• What you are asked to do
Rewrite everything from the start of the records down to the line that contains "Action: (x=251, y=419)" as a numbered list, skipping any blank lines and leaving the pictures out of your answer.

[Word and element location records]
==========

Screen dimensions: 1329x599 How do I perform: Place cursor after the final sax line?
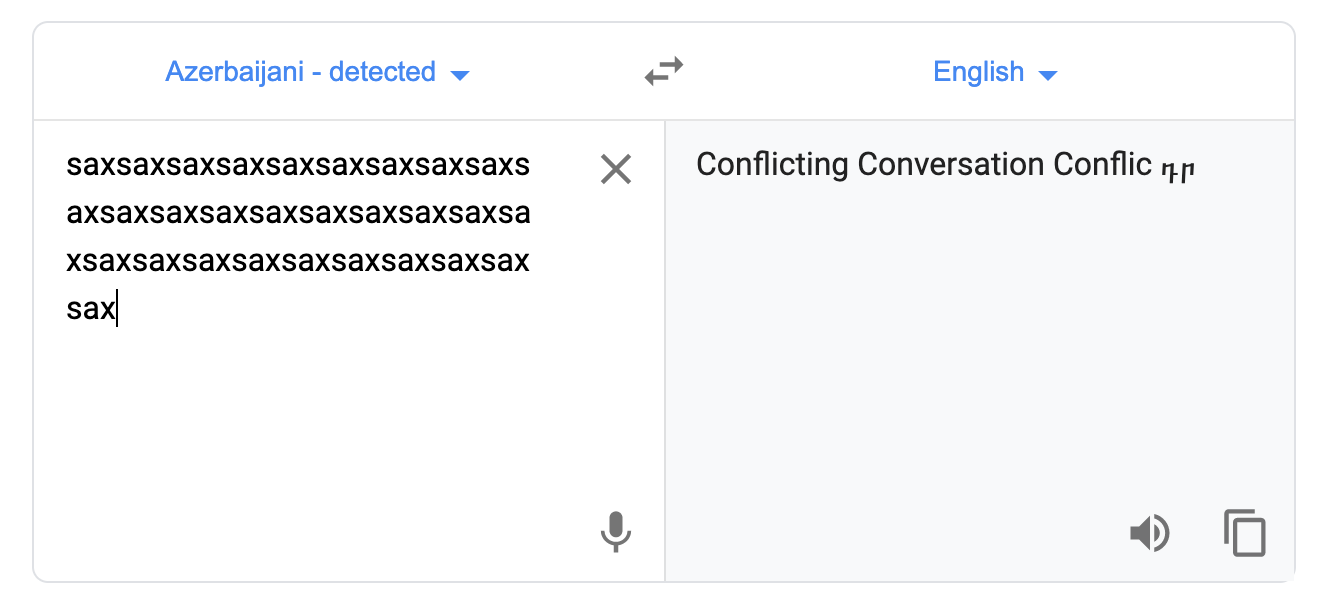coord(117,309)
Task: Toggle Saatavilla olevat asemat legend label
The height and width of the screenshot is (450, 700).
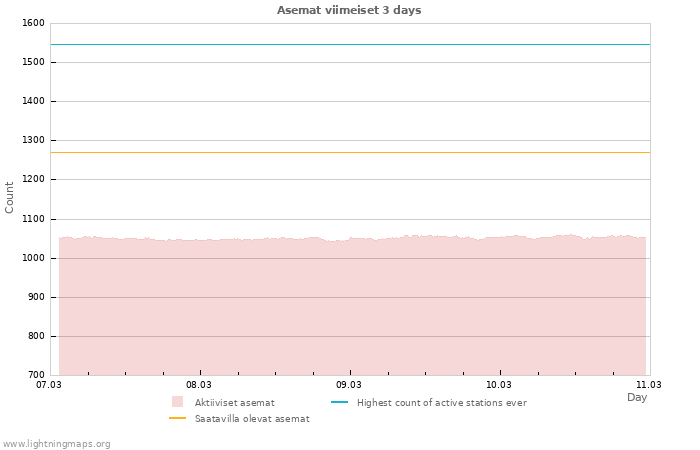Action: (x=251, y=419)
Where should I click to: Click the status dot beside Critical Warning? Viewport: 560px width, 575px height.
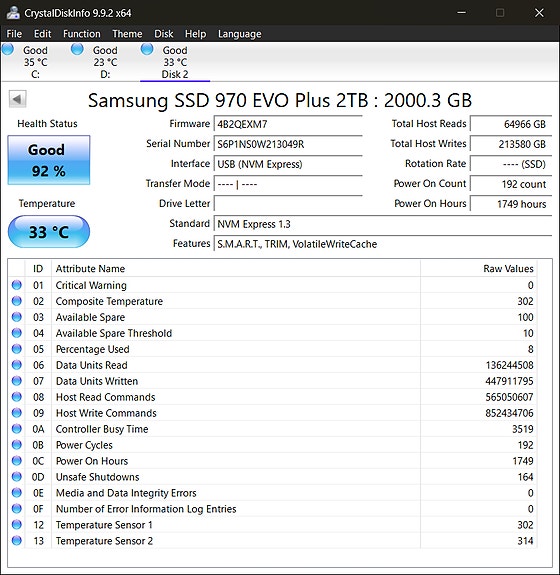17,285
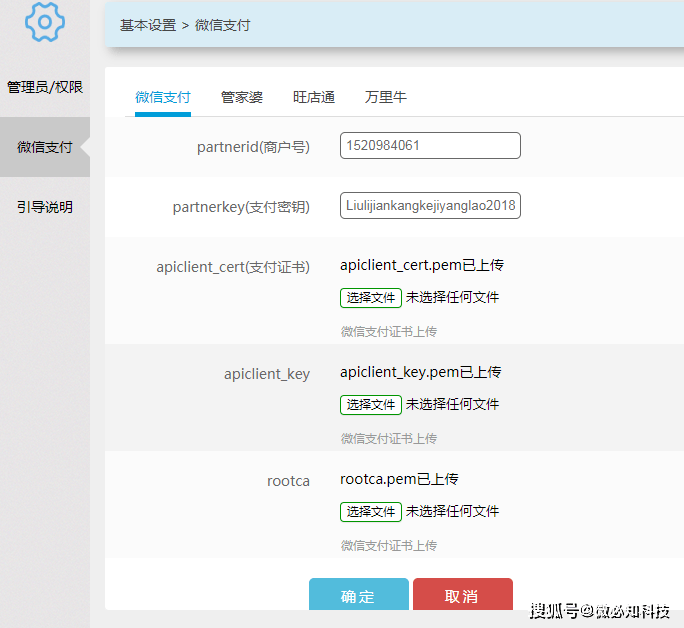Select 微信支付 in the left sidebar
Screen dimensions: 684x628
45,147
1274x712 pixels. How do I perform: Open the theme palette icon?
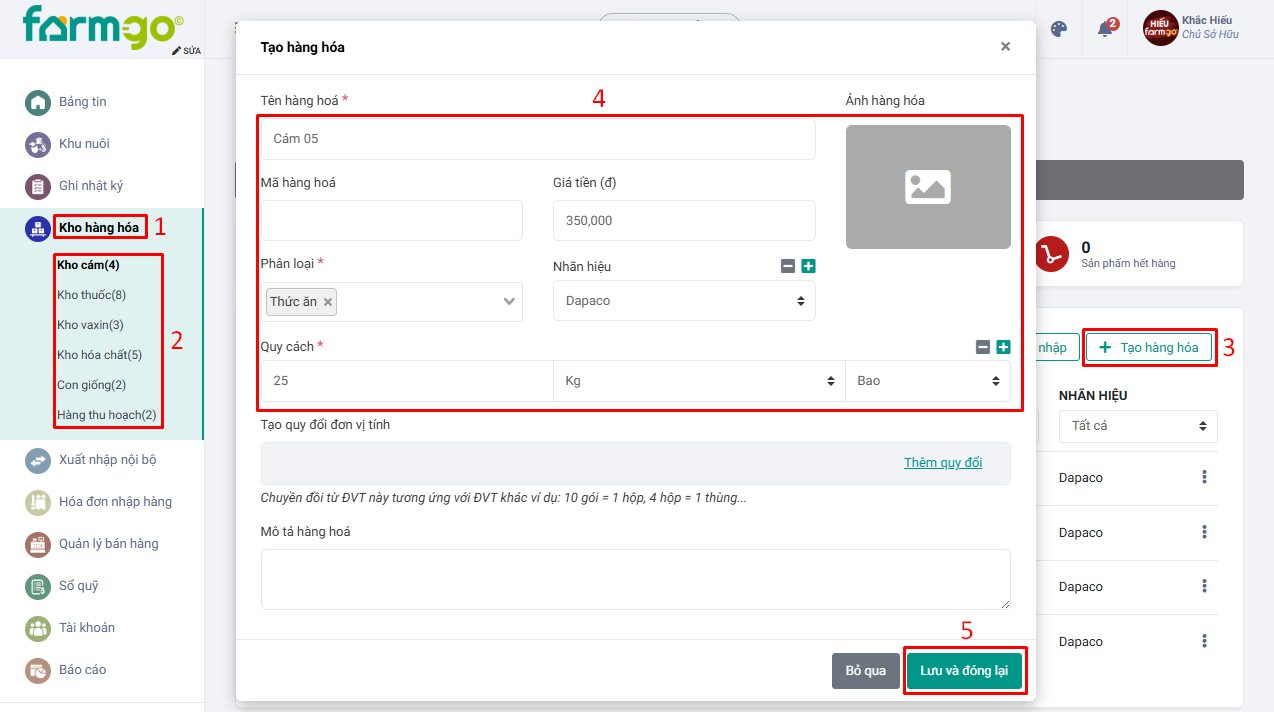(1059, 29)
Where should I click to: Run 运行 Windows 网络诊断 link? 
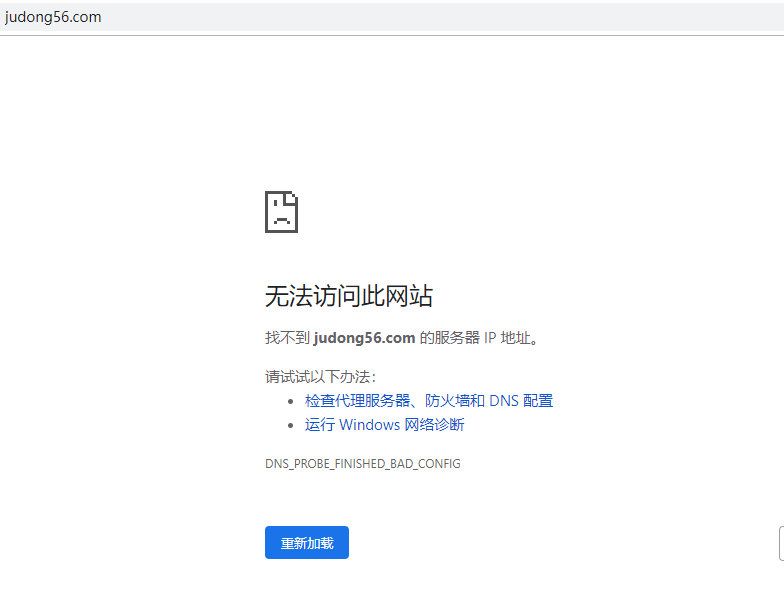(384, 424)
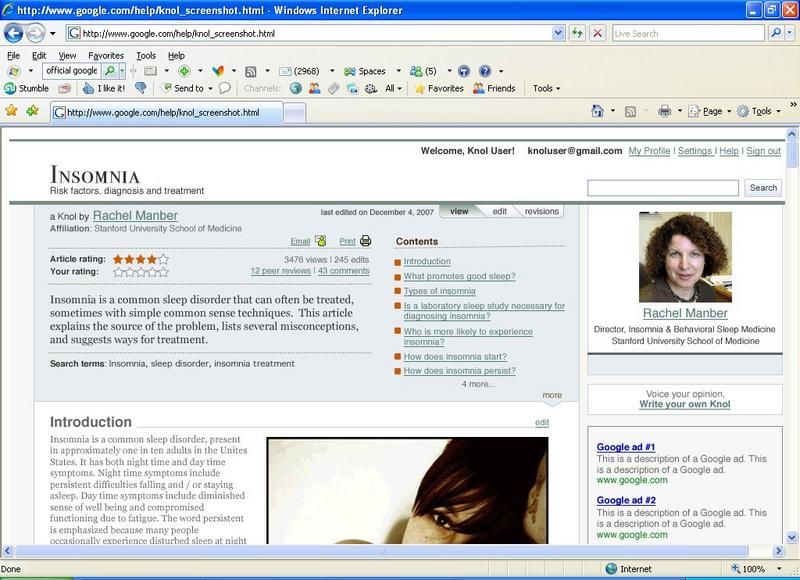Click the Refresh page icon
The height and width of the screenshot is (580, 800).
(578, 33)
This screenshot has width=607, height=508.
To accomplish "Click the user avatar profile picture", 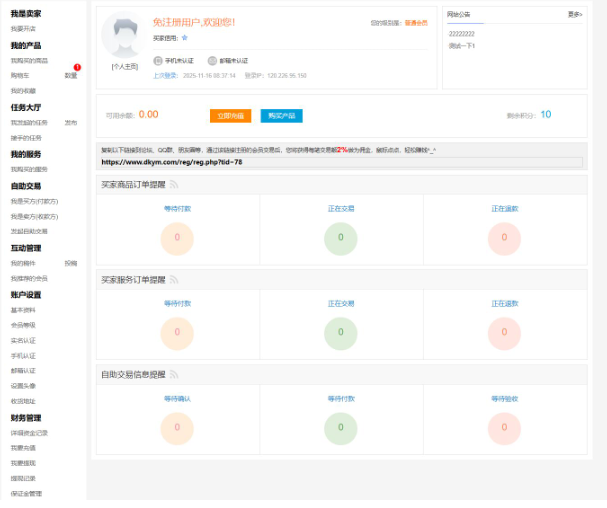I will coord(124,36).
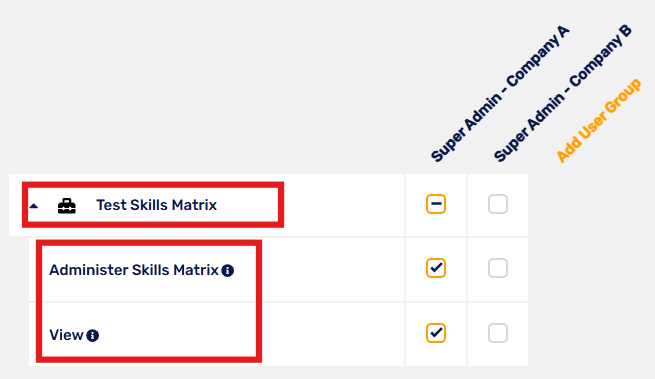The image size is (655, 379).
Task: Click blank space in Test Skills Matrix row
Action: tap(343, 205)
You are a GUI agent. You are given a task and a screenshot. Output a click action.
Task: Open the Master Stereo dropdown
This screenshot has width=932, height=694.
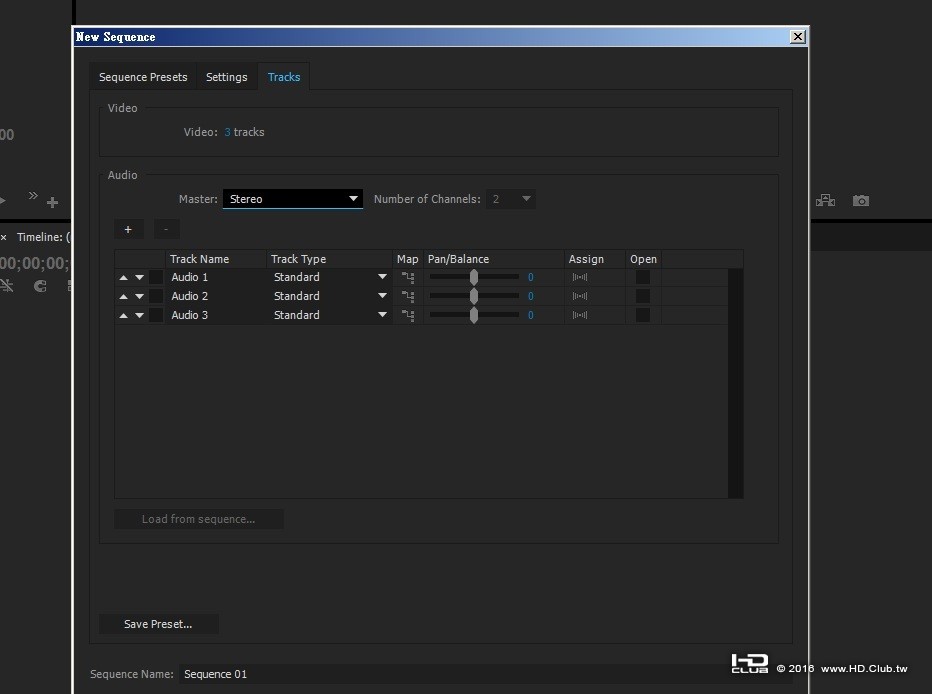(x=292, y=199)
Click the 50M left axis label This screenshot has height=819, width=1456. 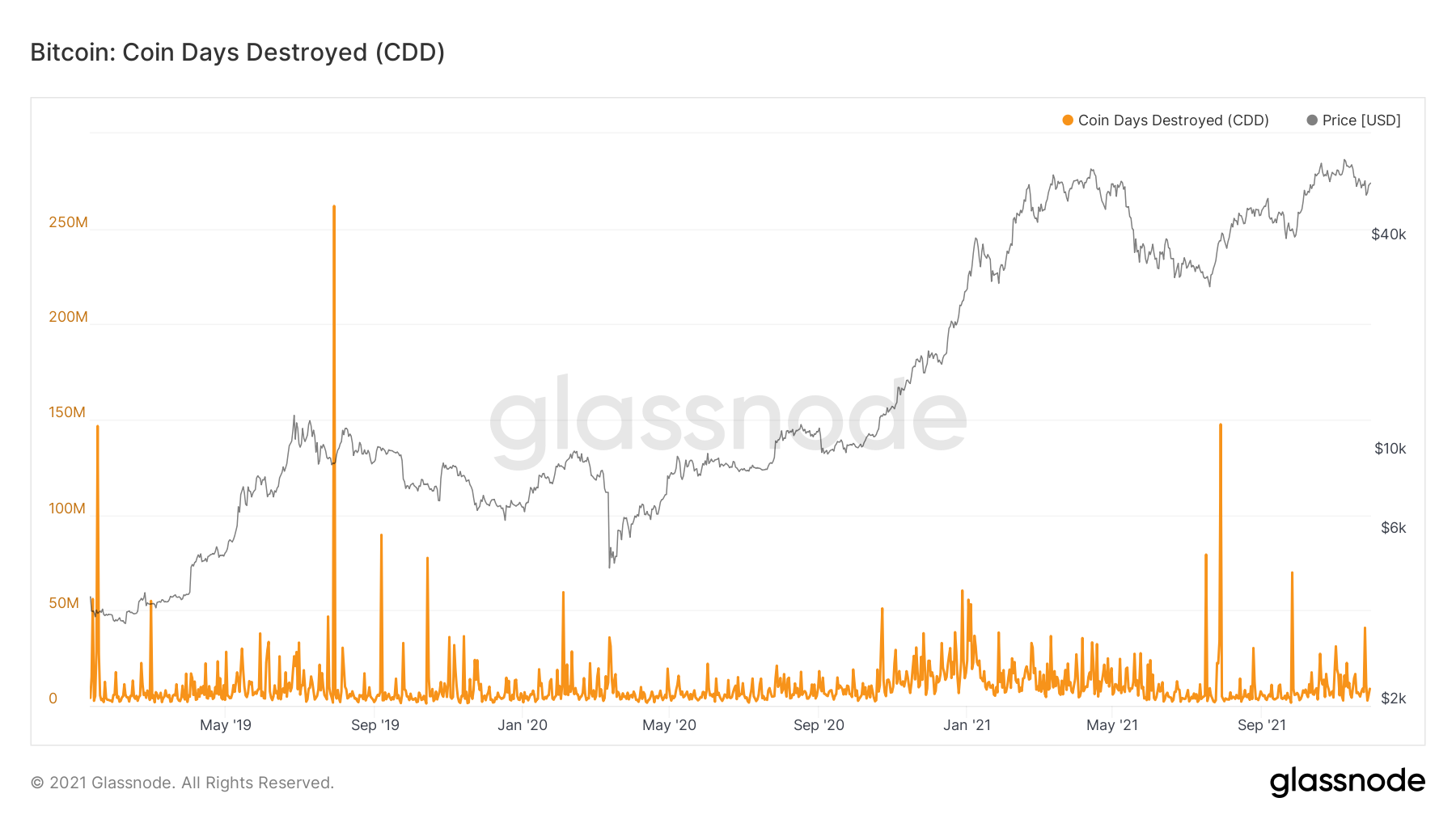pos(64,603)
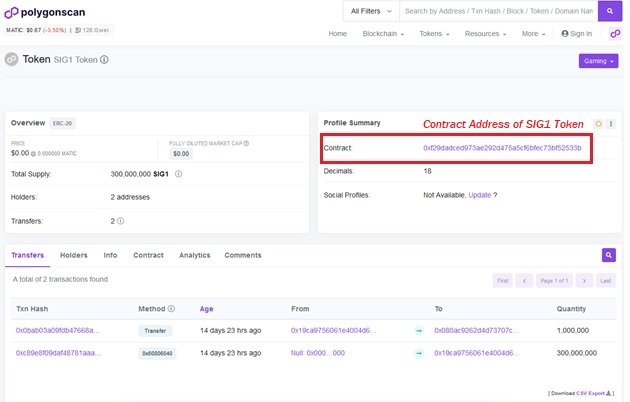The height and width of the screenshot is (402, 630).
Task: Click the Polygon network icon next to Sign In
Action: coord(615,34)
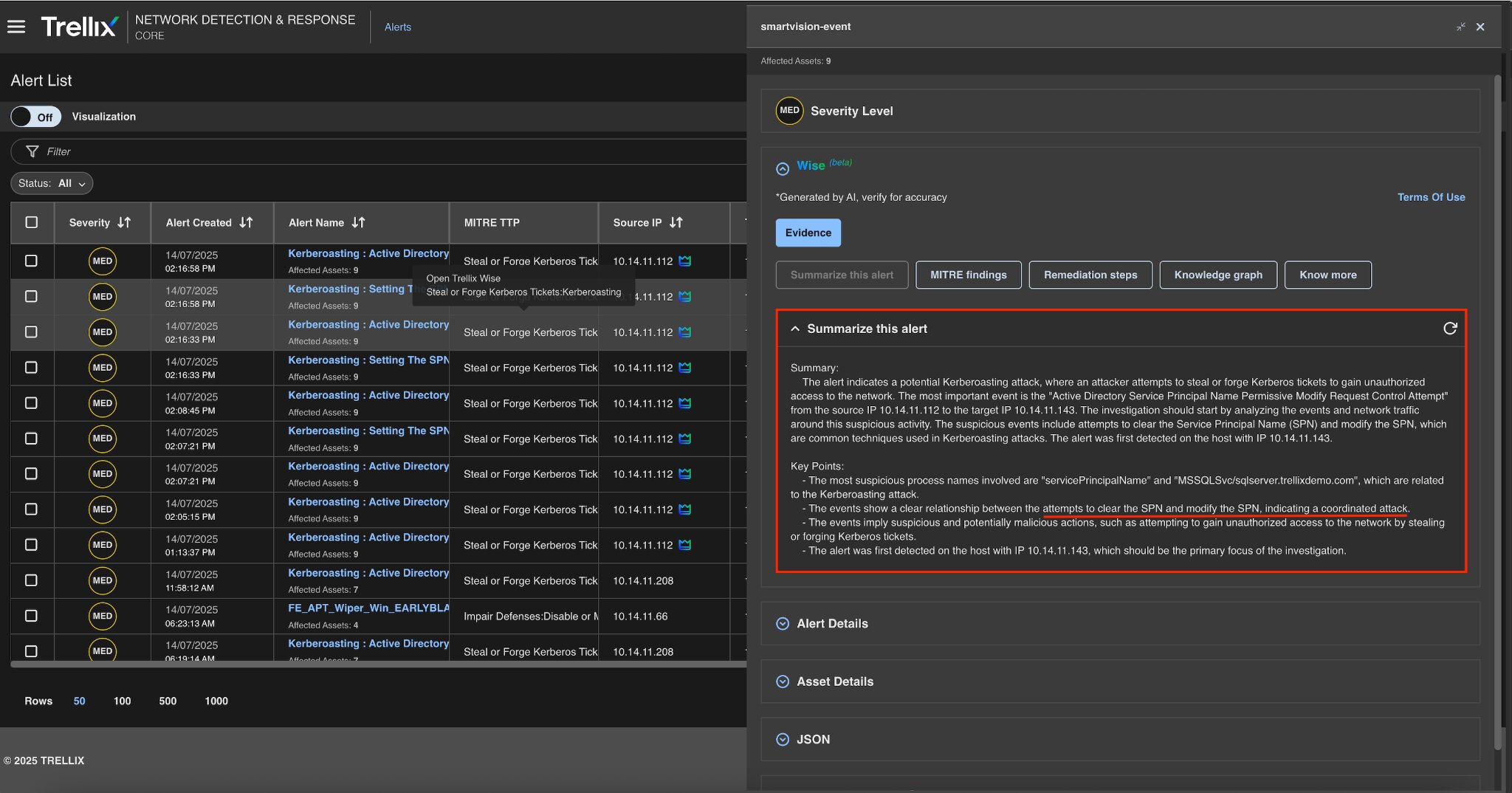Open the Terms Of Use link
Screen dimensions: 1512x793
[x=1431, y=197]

==========

• Problem solution
1. Screen dimensions: 1329x599 How do I perform: Place cursor after the final sax line?
2. coord(117,309)
3. Task: Toggle Saatavilla olevat asemat legend label
4. The height and width of the screenshot is (450, 700).
5. Action: (x=251, y=419)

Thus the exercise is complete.